Hey @mathiash98 thanks for reporting this. It looks like an existing problem where the pull operation happens synchronously and prevents EdgeAgent reacting to other module lifecycle events. I'll bring it up with the team to see how we can fix that. Meanwhile I can suggest a workaround (if applicable/possible) is to ssh to the device and manually pre-pull (docker pull) the images before applying the deployment. Also you can set imagePullPolicy: Never for that.

Just a side note about ModuleUpdateMode: WaitForAllPulls. It means that all images will be downloaded first, and then containers (re)started, but EA still makes pull synchronously.

mathiash98 commented 2 months ago

Hey @mathiash98 thanks for reporting this. It looks like an existing problem where the pull operation happens synchronously and prevents EdgeAgent reacting to other module lifecycle events. I'll bring it up with the team to see how we can fix that. Meanwhile I can suggest a workaround (if applicable/possible) is to ssh to the device and manually pre-pull (docker pull) the images before applying the deployment. Also you can set imagePullPolicy: Never for that.

Just a side note about ModuleUpdateMode: WaitForAllPulls. It means that all images will be downloaded first, and then containers (re)started, but EA still makes pull synchronously.

Thanks for the information, we will try to keep an eye out for the installation with poor internet connection. Manually polling on 100 devices is too cumbersome, but we will create some dashboard that will show the devices that IotEdge is reporting as failing to mitigate this

mathiash98 commented 2 weeks ago

@vadim-kovalyov our dashboard is helping us identifying the devices that need help. But it is an ongoing issue everytime we release new software for a week or two as these devices can have extremely slow internet for 1-2 weeks before the vessel is back in port.

Are there any progress on this issue?

bishal41 commented 1 week ago

@vadim-kovalyov any update on this issue?

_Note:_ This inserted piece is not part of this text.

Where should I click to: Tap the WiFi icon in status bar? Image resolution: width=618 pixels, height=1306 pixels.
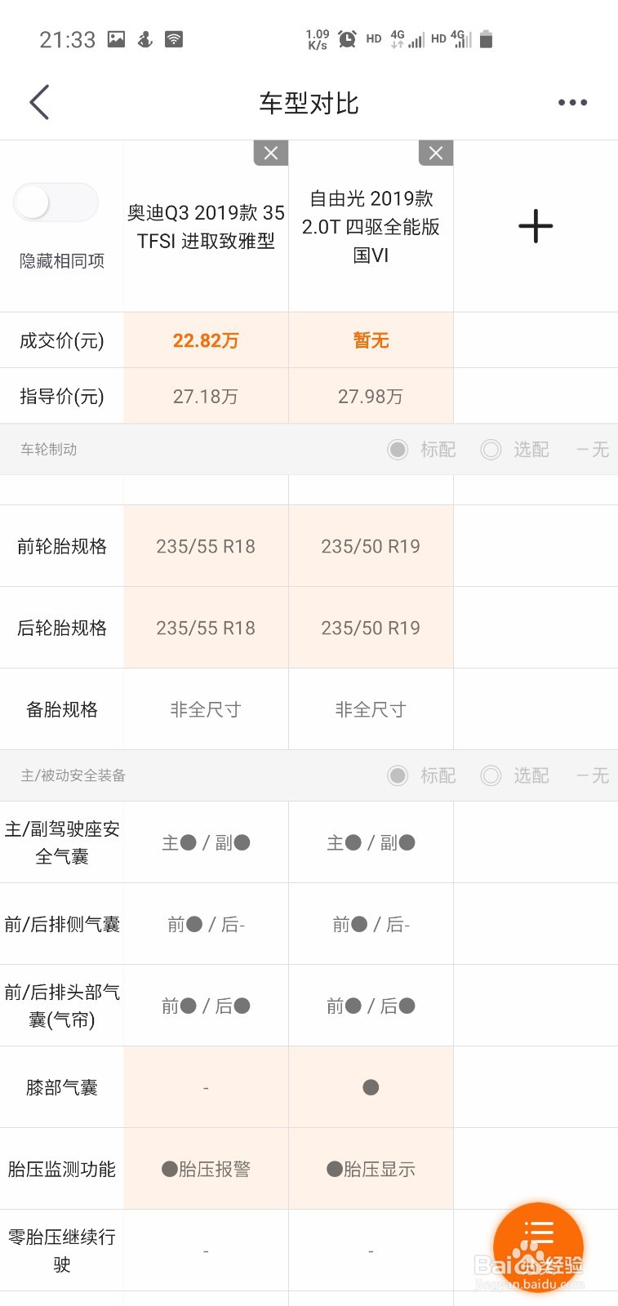pyautogui.click(x=174, y=38)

bishal41 commented 6 hours ago

Hi @mathiash98, glad to hear that you have the dashboard that's working as a potential workaround to identify the devices that need help with. @vadim-kovalyov and I discussed this issue briefly. Unfortunately, this is a very rare case and fixing it will require a lot of effort including rework on the edgeAgent logic. We don't have any plans to fix this at the moment and will put a work item in our backlog to revisit this in the future.